Task statement »
Reproduce the listing below without any change.

Start of Records shown

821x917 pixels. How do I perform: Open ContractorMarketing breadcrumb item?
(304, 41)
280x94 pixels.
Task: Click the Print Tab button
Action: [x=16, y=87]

End of Records shown

Exercise result »
821x917 pixels. How do I perform: Open ContractorMarketing breadcrumb item?
(304, 41)
280x94 pixels.
Task: Click the Print Tab button
Action: [x=16, y=87]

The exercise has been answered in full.